>> BEGIN RECORDS FOR THE EXERCISE

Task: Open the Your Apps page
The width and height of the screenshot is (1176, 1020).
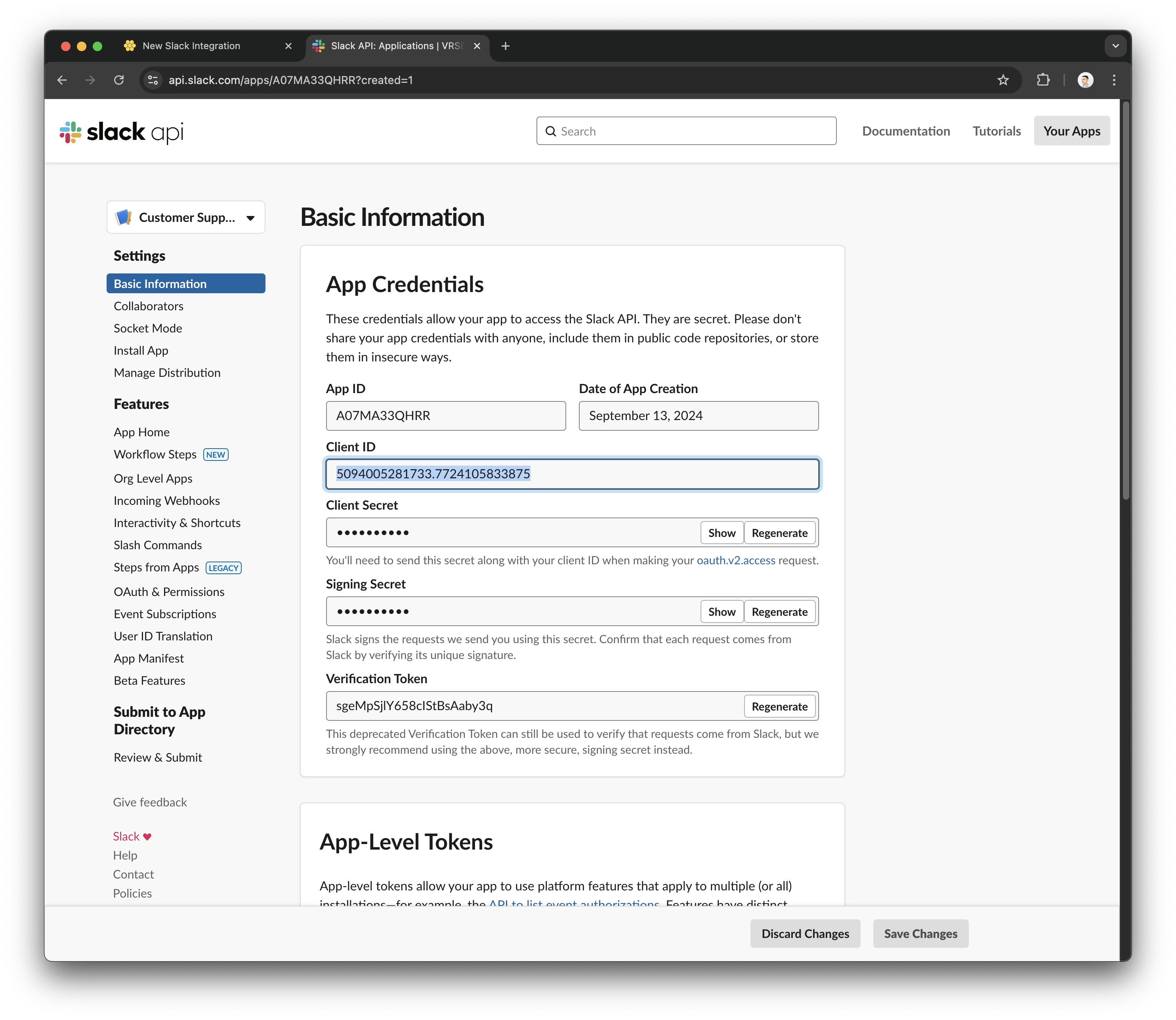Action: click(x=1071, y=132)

>> END RECORDS FOR THE EXERCISE
>> BEGIN RECORDS FOR THE EXERCISE

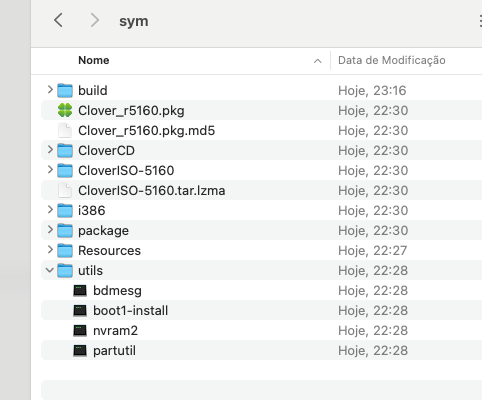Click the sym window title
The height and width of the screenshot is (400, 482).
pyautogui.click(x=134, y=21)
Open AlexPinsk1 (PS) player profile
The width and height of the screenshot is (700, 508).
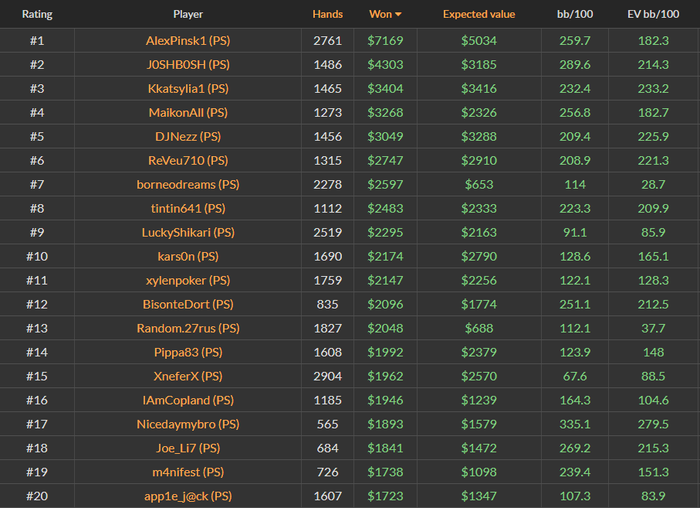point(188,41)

>> END RECORDS FOR THE EXERCISE

PROMPT:
Write out the items verbatim, from the line with "Task: Open the Your Apps page" up to and including the line with "Action: click(x=1071, y=132)", leaving the pictures out of your answer.

RESULT FOR THIS TASK:
Task: Open the Your Apps page
The width and height of the screenshot is (1176, 1020).
Action: click(x=1071, y=132)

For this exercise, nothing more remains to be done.